Study text:
= = = =

Any questions contact Tina Underwood at KrissyJo@aol.com330-633-1941. Shirley's company name is BadShirley Zanelli http://www.badassseats.com 702-325-3532
This is a perfect addition to the Bikernet 2008 Year of the Veteran support efforts. I should go into the competition prizes here. You cast your vote by dropping Bandit an e-mail (Bandit@bikernet.com). If you vote and buy a raffle ticket we've got something special for you (send your address), plus the seat winner will receive a hand made famous 5-Ball trophy. Okay, here's the story on the other seat.
Bandit built this crazy rigid chopper and rode it to Sturgis. Glenn Priddle and his lovely wife flew over from a small island in the Pacific and tagged along for the harried ride into the Badlands.
Bandit's bike was sorta cool, but there was something wrong with the seat. It was too flat and taller seat springs didn't help much. Glenn was in the educational throws of attempting to learn the fine art of leather seat tooling and took to it like a baby to a warm nipple. He studied with traditional saddle makers, gazed over Paul Cox's shoulder and turned the pages of leather working books and catalogs.
Another seat pan was procured from Todd's Cycle in California and shipped to this dinky island below the equator, called Australia. You can imagine the lack or resources available to a small prisoner infested island at the bleak bottom of the Pacific, but Glenn made his best effort to design a seat for the big guy, who is also a Veteran of the Vietnam war with three tours under his belt.

= = = =

Given data:
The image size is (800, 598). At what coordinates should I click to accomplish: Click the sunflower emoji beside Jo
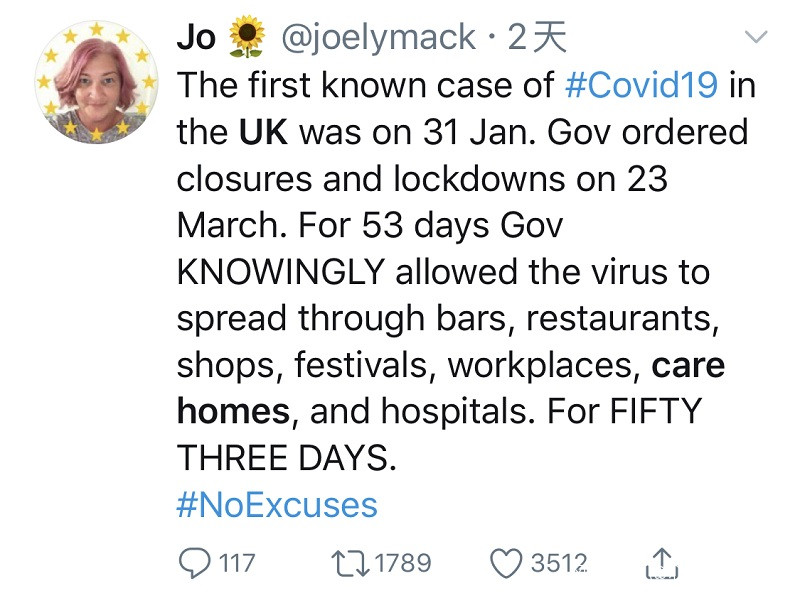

= = = =

What you will do:
[1] From the custom seat article, copy the passage starting with "Bandit built this" and going on through "into the Badlands.".
[2] Condense the paragraph of the custom seat article that opens "Bandit's bike was sorta cool" into a shorter version that keeps its main facts.
[3] Write the next part of the custom seat article, picking up after its final sentence.

List of answers:
[1]
Bandit built this crazy rigid chopper and rode it to Sturgis. Glenn Priddle and his lovely wife flew over from a small island in the Pacific and tagged along for the harried ride into the Badlands.

[2] Bandit's bike had a seat problem: the seat was too flat, and taller seat springs did little to help. Glenn was learning leather seat tooling and took to it readily. He studied with traditional saddle makers, watched Paul Cox work, and read leather working books and catalogs.

[3]
Glenn recognized that Bandit needed a lower sitting position and a flip at the back of his big ass to keep him securely in the saddle as he twisted the Crime Scene internal wick on that nasty balanced, 93-inch S&S Shovelhead motor to peel out of the ghetto the Bikernet Interplanetary Headquarters are sequestered in. It's a terrible plight and Glenn stepped up to help.
Glenn replicated the infamous 5-Ball Mudflap girl design from George Fleming and designed the seat to be Smoke Out West Run Ready. As much as he adores mastering a trade he can wrap his arms around, the chemical aspect of wiping leather sheets with goat piss dyes and red ant lotions to save the leather from Bandit farts and Los Angeles acid rain is daunting.
He was challenged further when Bandit asked him to add color to the George Fleming art. Glen never stepped up to the painted leather ranks and was forced to study the colored notion, especially metallic paint on leather, which is currently available in the states. To meet that challenge in Australia it takes a mixture of Little Mick's secret silver hues and Kangaroo sperm. Unfortunately Glenn is allergic to all things chemical or reeking with chrome blistering odors.
Glenn went to extreme efforts and research to guard against certain death to coat Bandit's seat with the finest, most deadly coatings and colors available to man. Then he etched and coated the bottom of the seat with a warrior's message and hand delivered the seat across the Pacific.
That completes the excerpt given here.